Hyperphosphatemia And Hypocalcemia
- Pathophysiology: Intracellular phosphate release causes hyperphosphatemia. Subsequent precipitation with calcium leads to metastatic calcification, hypocalcemic tetany, photophobia, and pruritus.
- Phosphate Management: Aggressive hydration and forced diuresis. Stop urinary alkalinization. Administer oral aluminum hydroxide (150 mg/kg/day) or sevelamer to bind intestinal phosphate. Implement low-phosphate diet.
- Calcium Management: Treat strictly for symptomatic hypocalcemia (e.g., tetany). Administration of calcium in asymptomatic patients exacerbates calcium phosphate precipitation.
- Calcium Dosing: 10 mg/kg of elemental calcium (0.5-1.0 mL/kg of 10% calcium gluconate). Discontinue immediately upon symptom resolution.
- Contraindication: Never administer calcium in the same intravenous line as sodium bicarbonate.
Indications For Renal Replacement Therapy (Dialysis)
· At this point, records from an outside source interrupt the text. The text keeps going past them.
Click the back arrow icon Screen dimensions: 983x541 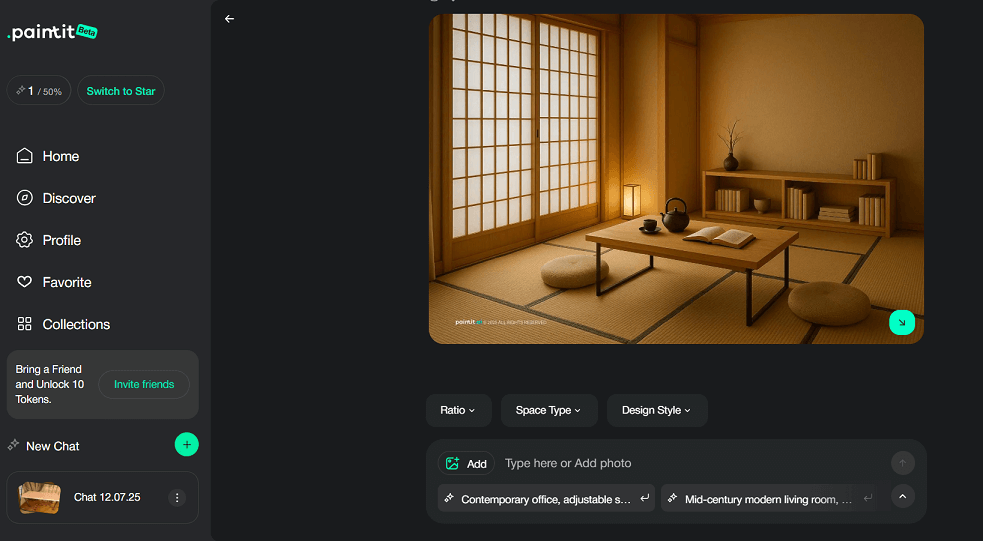point(229,19)
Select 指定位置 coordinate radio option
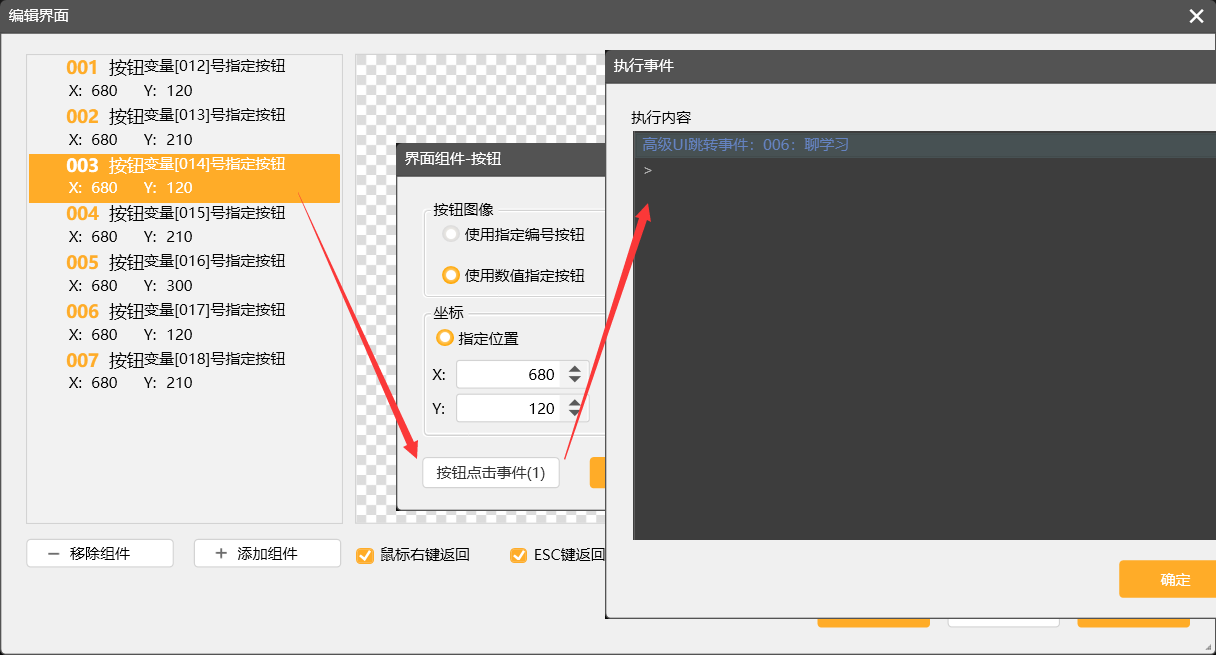The width and height of the screenshot is (1216, 655). (445, 338)
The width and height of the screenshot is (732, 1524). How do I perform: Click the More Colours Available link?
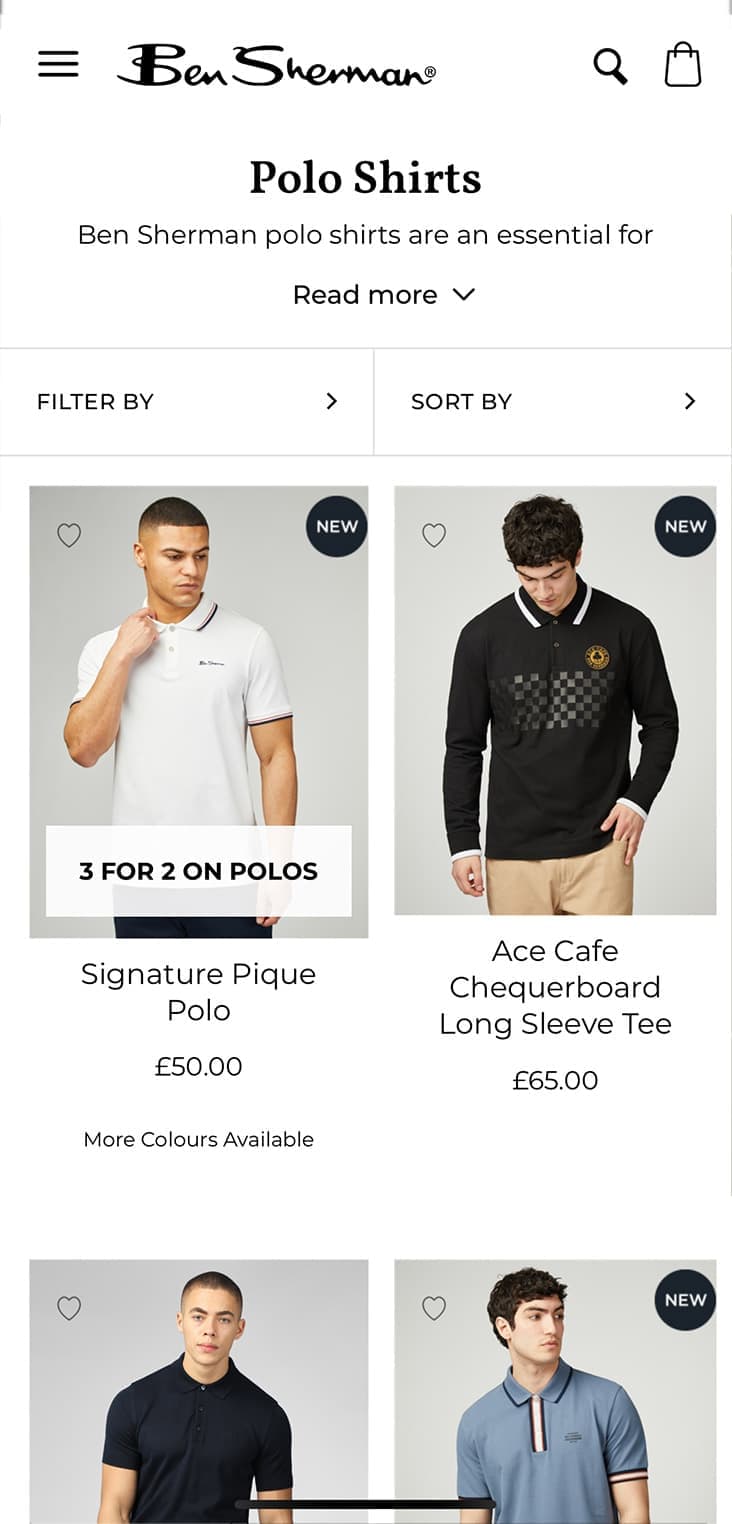(x=198, y=1139)
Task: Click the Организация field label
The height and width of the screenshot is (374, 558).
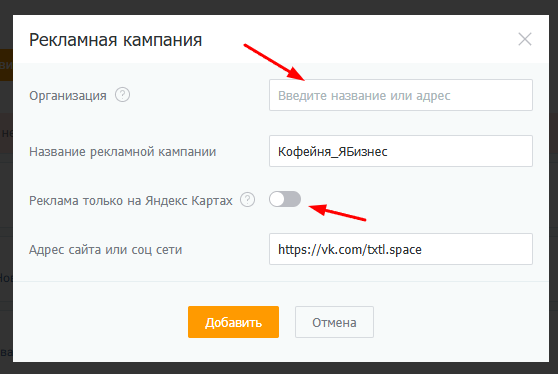Action: click(68, 96)
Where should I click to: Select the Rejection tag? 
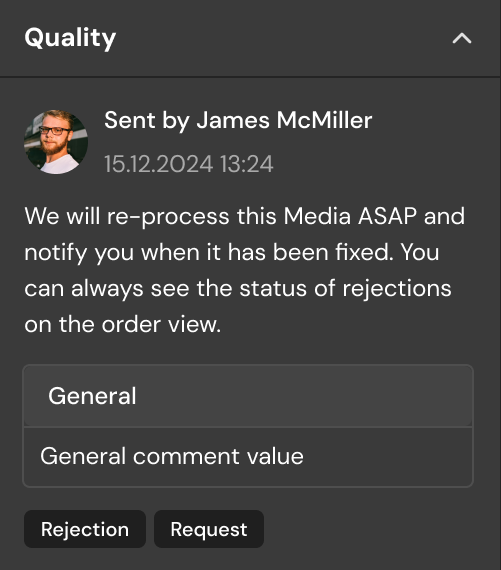pos(85,529)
Hemodialysis or hemofiltration represents the definitive intervention for refractory TLS complications. Specific indications include:
- Progressive renal failure accompanied by hyperkalemia, hyperphosphatemia, oliguria, anuria, or volume overload unresponsive to diuretic measures.
- Presence of severe hyperphosphatemia (>6 mg/dL) combined with hypercalcemia (promotes irreversible deposition in renal interstitium and tubular system).
- Estimated glomerular filtration rate falls below 50%.
- Persistent hyperkalemia featuring QRS interval widening on electrocardiogram and/or serum potassium level >6 mEq/L.
- Severe, intractable metabolic acidosis.
- Volume overload absolutely unresponsive to aggressive diuretic therapy.
- Anuria accompanied by overt uremic symptoms (e.g., encephalopathy).
- Severe symptomatic hypocalcemia unresponsive to initial calcium replacement.
- Refractory hypertension (blood pressure >150/90 mmHg) with inadequate urine output persisting 10 hours after treatment initiation.
- Development of congestive heart failure secondary to fluid and metabolic derangements.